#### Document segment:
^^^^^^^^

# Help! 1996 F250...Loose Shifter on Column



## turfquip

Its an automatic. 

Last time I plowed it felt loose. Today it feels looser. 

Its not the pin that attaches the shifter handle to the assembly, although there is a little wiggle in it...what concerns me is that there is more slop in the assembly. For example, the indicator shows its in drive, but its really in neutral...and so on. 

Im really babying the thing making slow and deliberate shifts during the back and forth of plowing but my greatest fear is of course the whole thing falling apart or breaking.

Can anyone advise me...theres a storm on the way 

Thanks!


----------



## FordFisherman

There's 2 torx head screws underneath the dash on the column that come loose. I saw a pic on another site, I'll see if I can dig it up...


----------



## FordFisherman

check out this thread....
http://www.thedieselstop.com/forums/f28/problem-column-shifter-273140/


----------



## nevrnf

just fixed this on mine. Its a pain in the to do as there is no room to work. I dropped the column and removed the dash surround and instrument cluster to get more room. It made a huge difference.


----------



## snowman91

If you use a long extension you will reach it with no problem. Slide under the dash and wiggle the shifter and you will see the torx bolts. You may want to remove them and put some light grade locktight on them.


----------



## blee1ash

Mine did the same thing last year. Tighten the torx bolts and use locktite. Haven't had a problem since.


----------



## weareweird69

Ive done three of these. Its a common problem. The bushings wear out on the shifter shaft, and sometimes the shifter shaft breaks. My fathers broke in his 93 randomly. So replace the Shaft, and the tube, and put in new bushings and you'll be good for a long time.

^^^^^^^^

#### What you will do:
(a) Copy the stretch of the F250 shifter thread from "Im really babying" through "dig it up...".
(b) Do these statements agree with the F250 shifter thread? (i) The truck in the first post has a manual transmission. (ii) One reply says two torx head screws under the dash on the column come loose. (iii) The last reply mentions a shifter shaft that broke in a 93.
(c) Write the next part of the F250 shifter thread, picking up after its final post.

#### Available data:
^^^^^^^^

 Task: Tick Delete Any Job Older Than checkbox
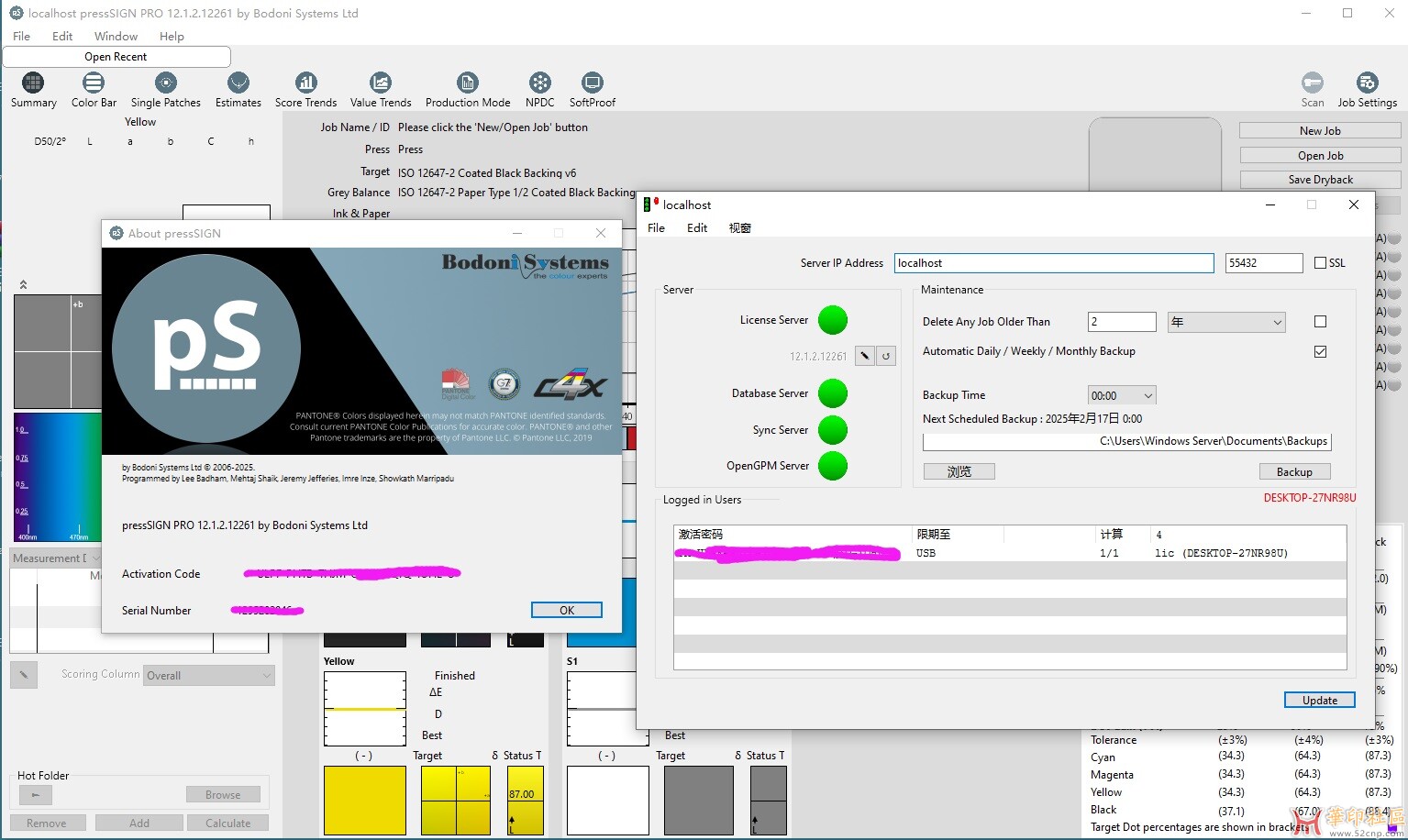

^^^^^^^^

#### In response:
(a)
Im really babying the thing making slow and deliberate shifts during the back and forth of plowing but my greatest fear is of course the whole thing falling apart or breaking.

Can anyone advise me...theres a storm on the way 

Thanks!


----------



## FordFisherman

There's 2 torx head screws underneath the dash on the column that come loose. I saw a pic on another site, I'll see if I can dig it up...

(b)
(i) No: "Its an automatic."
(ii) Yes: "There's 2 torx head screws underneath the dash on the column that come loose."
(iii) Yes: "My fathers broke in his 93 randomly."

(c)
Instead of making you go thru all those links, buy the following, and click below for photos'
http://picasaweb.google.com/jasult/ShifterTubeRepair?authkey=Gv1sRgCMi57Zj5y6CEUw&feat=directlink#

Plunger F7DZ-7R264-AA $13.75
Shifter Tube 1F1Z-7212-AA $35.52
Bushings (2) F3TZ-7L278-A $6.28

Its very simple to do, remove the dash surround, and drop the column. Dash bezel is held on by two 7mm bolts behind the trim peices, you remove the headlight knob with an awl, there is a catch inside the knob, push on the catch, and pull on the knob.










Unplug all the stuff, and be careful, cause those dashes are brittle. 
Undo the automatic shifter indicator cable. Unloop it off the arm shown below, and unscrew the cable from the white bracket, or remove the bracket. This is your adjustment on the dash, so that the little orange needle lines up with the letters in the proper gear.


















Drop the column, there are 4 nuts that are I think 3/4" on the bottom of the clumn and the column will fall, or drop slowly. Its very easy.


----------



## Holland

I've done a couple myself. Parts arent too bad and its an easy fix.


----------



## fordsuvparts

Napa now has the parts to fix this available after market, very reasonable price.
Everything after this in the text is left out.